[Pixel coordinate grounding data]
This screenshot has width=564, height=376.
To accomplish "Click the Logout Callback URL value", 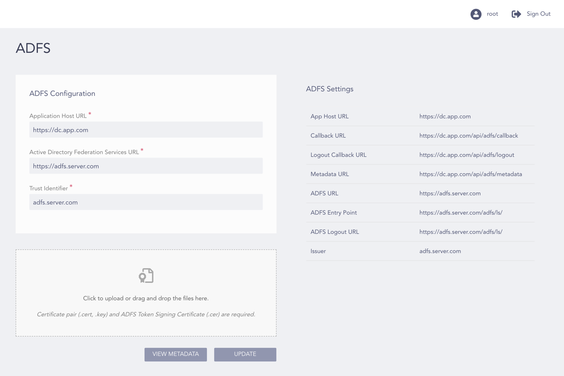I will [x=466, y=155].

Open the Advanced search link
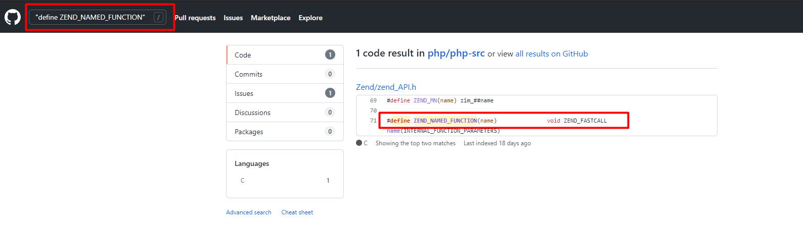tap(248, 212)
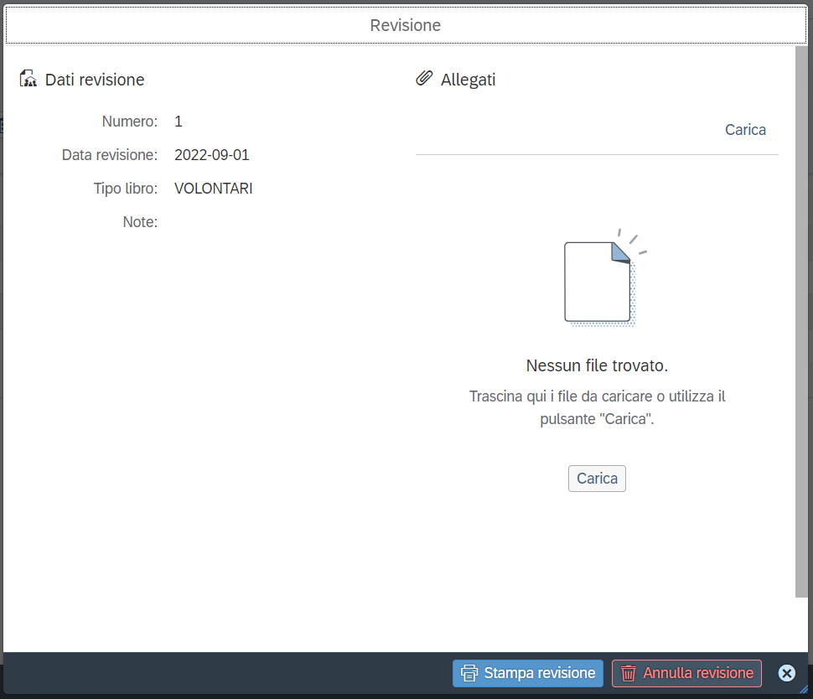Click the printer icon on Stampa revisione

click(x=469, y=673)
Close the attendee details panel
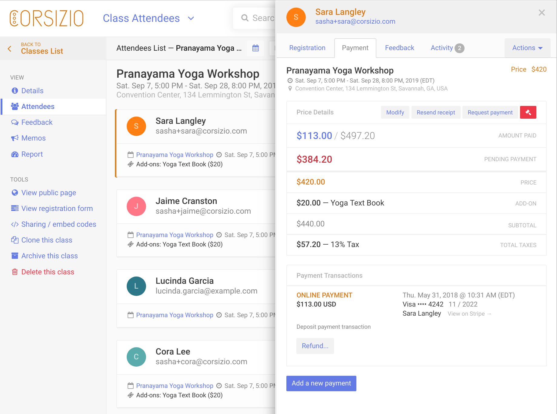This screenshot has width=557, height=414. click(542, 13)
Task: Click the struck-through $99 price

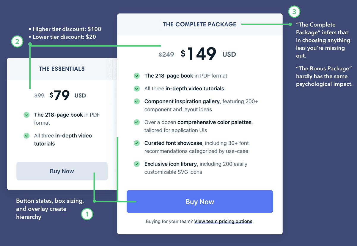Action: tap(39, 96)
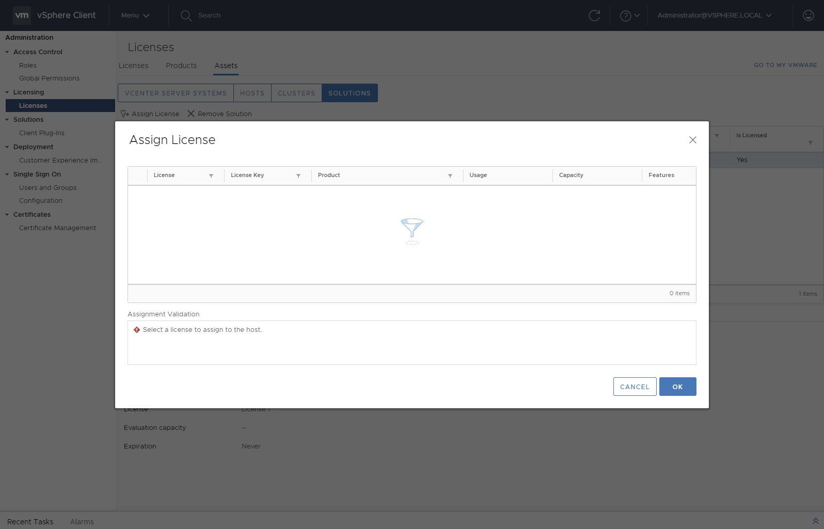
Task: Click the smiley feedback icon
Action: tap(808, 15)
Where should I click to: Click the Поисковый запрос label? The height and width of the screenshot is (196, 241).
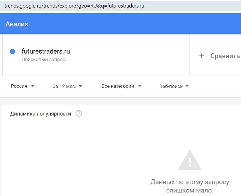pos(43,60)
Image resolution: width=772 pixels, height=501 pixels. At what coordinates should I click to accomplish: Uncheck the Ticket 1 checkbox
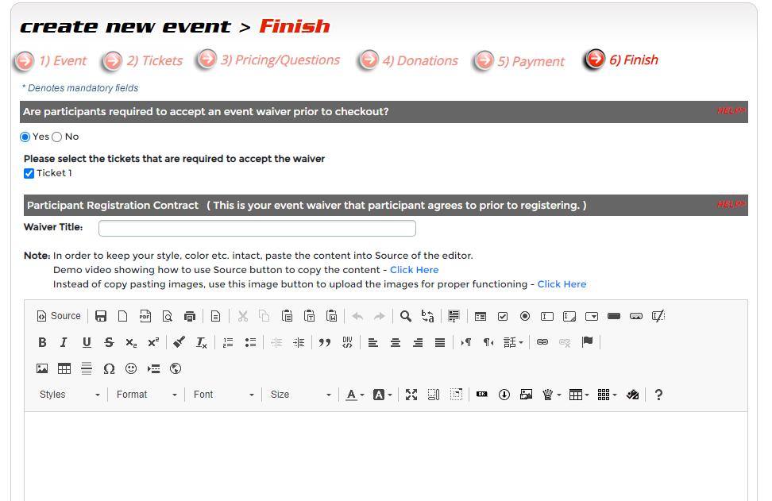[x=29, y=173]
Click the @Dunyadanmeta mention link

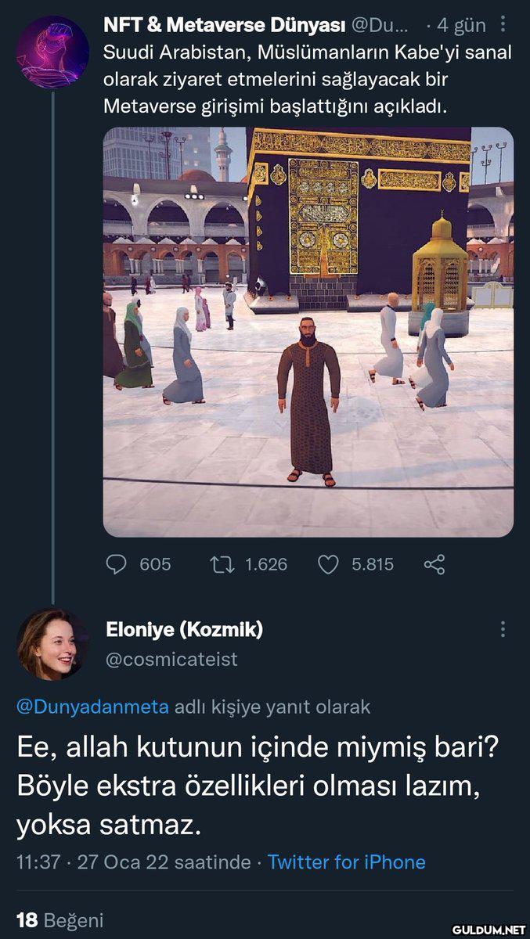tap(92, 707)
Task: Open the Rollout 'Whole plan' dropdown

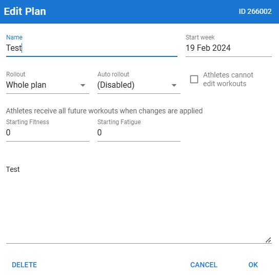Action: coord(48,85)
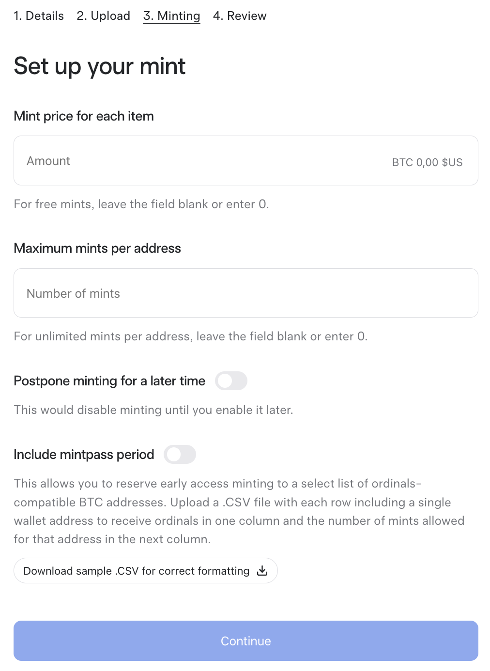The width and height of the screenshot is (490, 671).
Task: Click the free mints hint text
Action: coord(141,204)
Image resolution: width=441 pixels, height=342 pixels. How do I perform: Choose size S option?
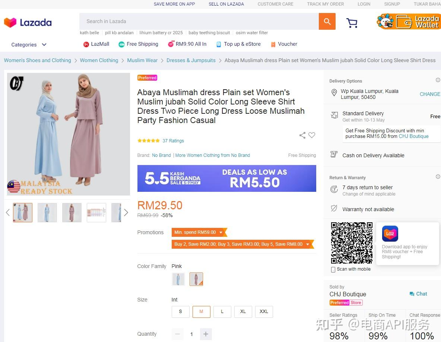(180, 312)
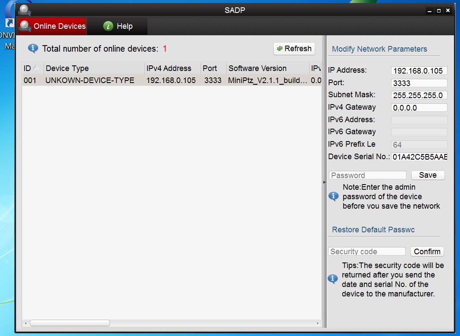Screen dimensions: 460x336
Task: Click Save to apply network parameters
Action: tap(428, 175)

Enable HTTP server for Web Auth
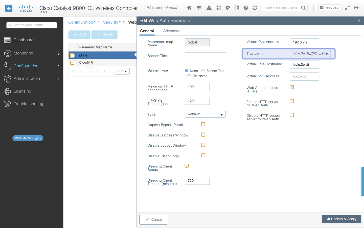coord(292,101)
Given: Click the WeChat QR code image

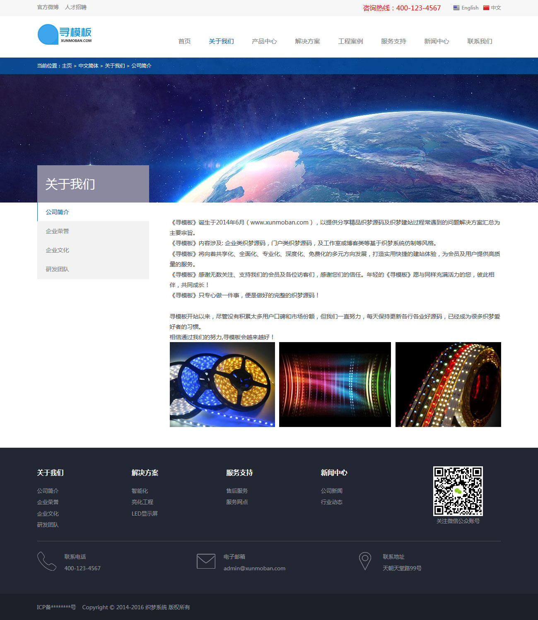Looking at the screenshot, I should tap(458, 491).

* [Assigned task]: Please reproduce exactly, and nothing more, the lines from the one containing "Image resolution: width=772" through the last line of the entries, both included; pictures stay out.

* [Reply]:
Image resolution: width=772 pixels, height=501 pixels. At what coordinates should I click to accomplish: Uncheck the Ticket 1 checkbox
[x=29, y=173]
Click the @Dunyadanmeta mention link

tap(92, 707)
Task: Open the Rollout 'Whole plan' dropdown

Action: coord(48,85)
The width and height of the screenshot is (490, 671).
Task: Click the free mints hint text
Action: coord(141,204)
Image resolution: width=441 pixels, height=342 pixels. How do I perform: Choose size S option?
(180, 312)
Screen dimensions: 460x336
Task: Click Save to apply network parameters
Action: tap(428, 175)

Enable HTTP server for Web Auth
coord(292,101)
Given: Click the WeChat QR code image

Looking at the screenshot, I should tap(458, 491).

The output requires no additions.